The language describing the financial abuse of the elderly is direct and explosive: “Rampant, largely invisible, expensive and lethal” is how Kathleen Quinn, executive director of the National Adult Protective Services described it at a recent Senate Special Committee on Aging. You can watch the debate at http://1.usa.gov/1BV0R4R.
According to many experts, people taking financial advantage of the elderly is becoming a growing problem. One that could potentially affect you or someone you know some day. Perpetrators of this crime target one of the most vulnerable population groups in our society, which is what makes the crime so egregious. With a graying population, we can expect, unfortunately, for this number to increase, and this is why it is more important than ever to create meaningful deterrents now.
I introduced a proposal, A-2461, which makes it a crime for anyone who would financially exploit the elderly to serve that purpose. Financial crimes of the elderly are under-recognized criminal acts with devastating consequences for our most vulnerable residents. We will not stand for it in New Jersey. This legislation strengthens the law to punish those who exploit our seniors. I want any transgressor or even those who might consider such a sordid activity to know that we intend to protect our elderly in New Jersey. I want to emphasize that there will be serious consequences for this type of misconduct.
There are a number of reasons why crimes against the elderly are particularly pernicious and why some refer to it as a “slippery” crime. First, while the numbers of victims vary (and many would argue that it is far larger than those we generally see), the elderly rarely have a second chance to recoup their lost money. If you are a 35-year-old and fall victim to a financial crime, there is at least in theory, enough time to overcome your lost. Presumably, you still have a long working career ahead of you. But if you are a 65-year-old retiree, how can you possibly recoup it? Even if you have the desire, circumstances are not in your favor.
Just how prevalent and expensive is this crime? Statistics vary. However, one well-known study, the 2010 Investor Protection Fraud Survey, says that one in five Americans over 65 have been a victim. And the cost is staggering. Estimates vary from a shocking $3.9 billion to $36.5 billion annually. These are huge numbers, but on a personal level, even a modest figure can result in utter financial devastation for the elderly and their families.

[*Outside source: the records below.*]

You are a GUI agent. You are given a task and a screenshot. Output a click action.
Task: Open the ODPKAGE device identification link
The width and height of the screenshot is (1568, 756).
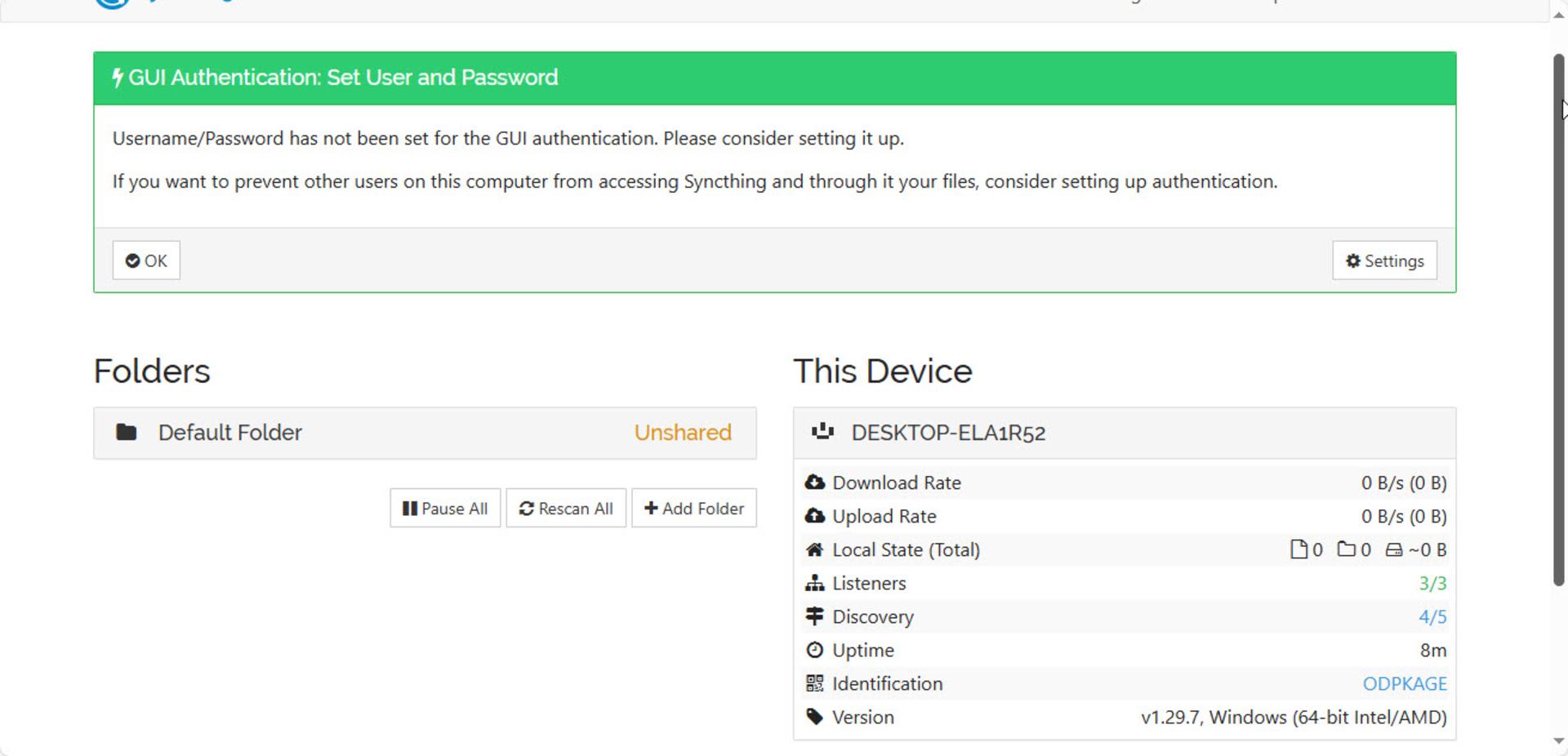pyautogui.click(x=1405, y=683)
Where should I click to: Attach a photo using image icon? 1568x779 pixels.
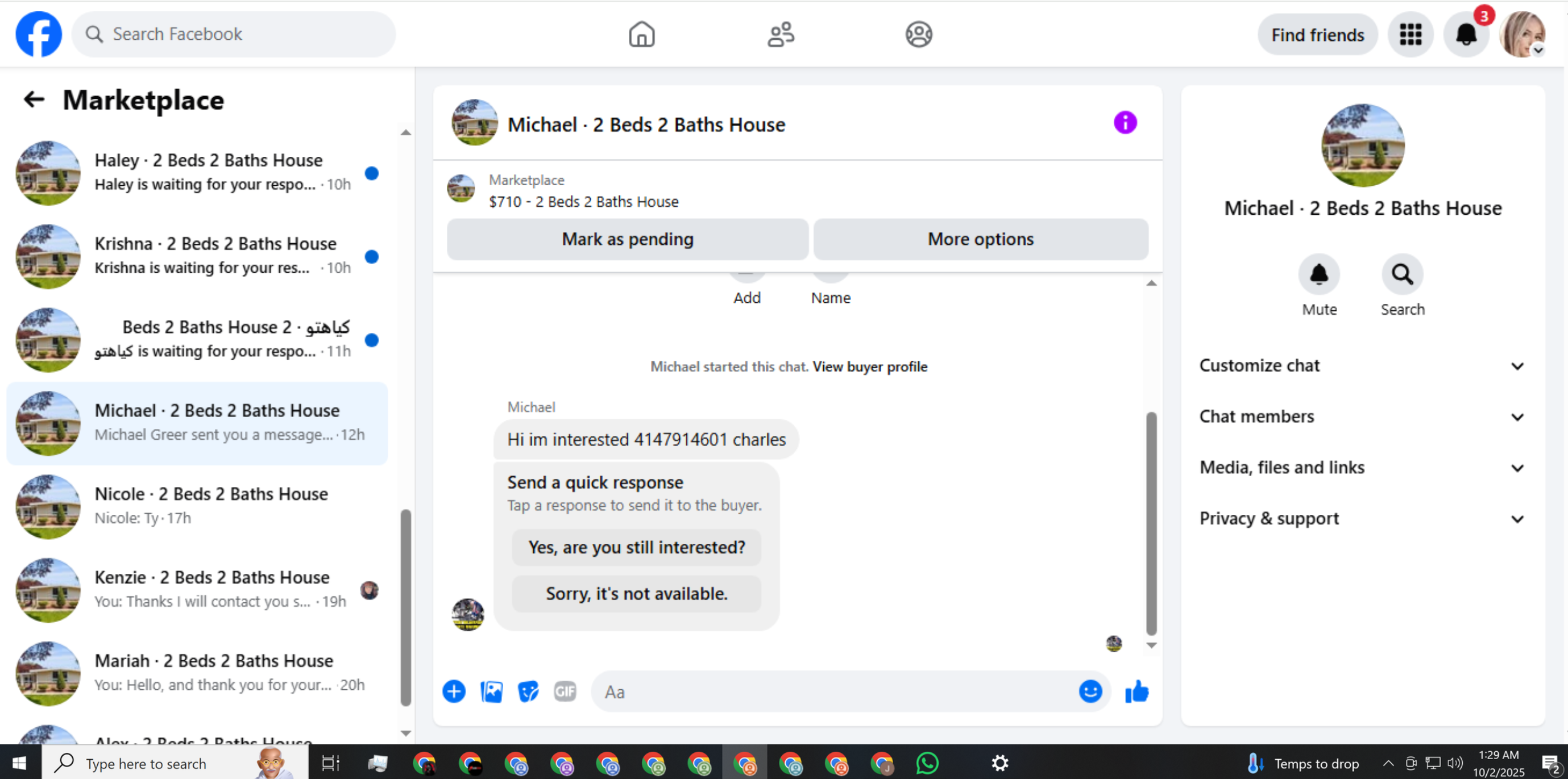[491, 691]
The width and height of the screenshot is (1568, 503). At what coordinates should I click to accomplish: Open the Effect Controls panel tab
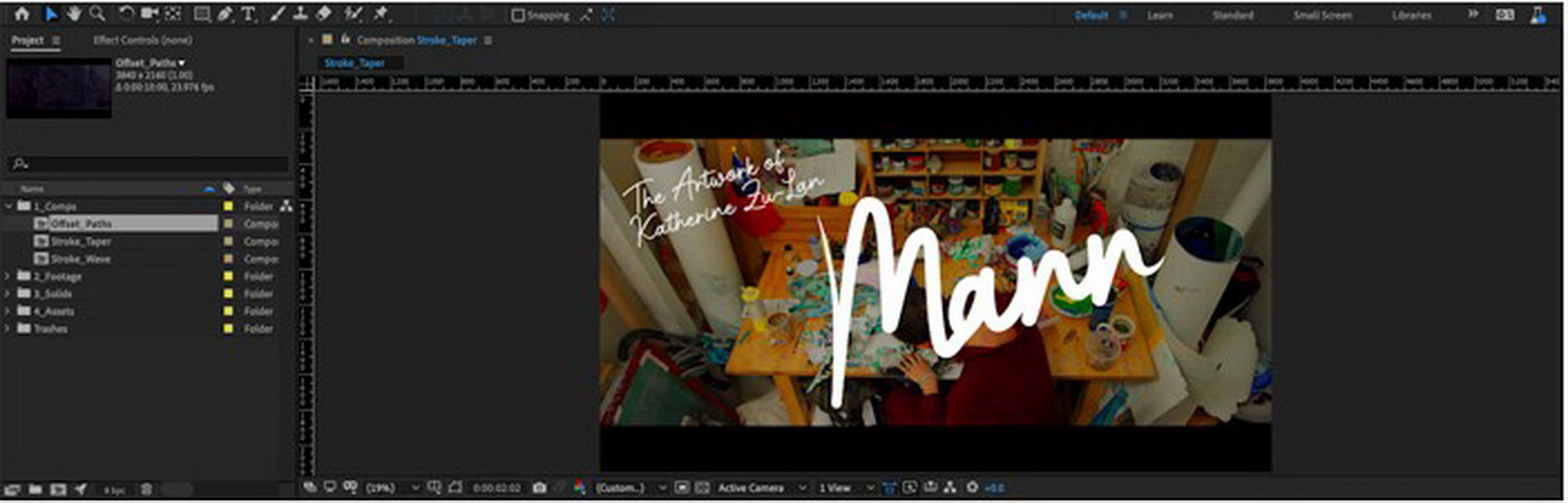coord(142,40)
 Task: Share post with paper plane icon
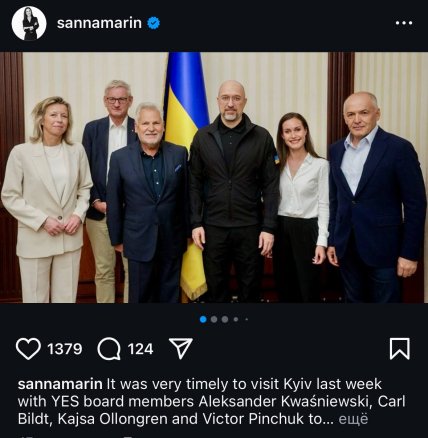coord(181,348)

There is also the issue of why this is a difficult crime to control and prosecute. Unsurprisingly, the elderly or their children are reluctant to report the crime, according to Julie McEvoy, a U.S. deputy associate attorney general. Also, some experts believe that a portion of these cases can be linked to the “cognitive deficiencies” or dementia in some elderly citizens. Plainly put, they don’t even know they’ve been scammed. The last component is the lack of knowledge among those who would offer protection. “There’s a lack of dedicated law enforcement and prosecution units of people with expertise in these complex cases,” according to Marie-Therese Connolly, an elder abuse expert and senior scholar at the Woodrow Wilson Institute for Scholars.
With these difficult outcomes, how can we not protect our seniors? I come from a close-knit family and am fundamentally committed to the protections that we need to offer those in life’s infancy and in their golden years. The legislation that I have introduced is essential because we need a broad umbrella of protection. The elderly have already contributed a great deal to New Jersey. It is both our duty and privilege to ensure that in their later years, we employ the necessary safeguards to shield them against the threat of financial exploitation. That’s my take. What’s yours?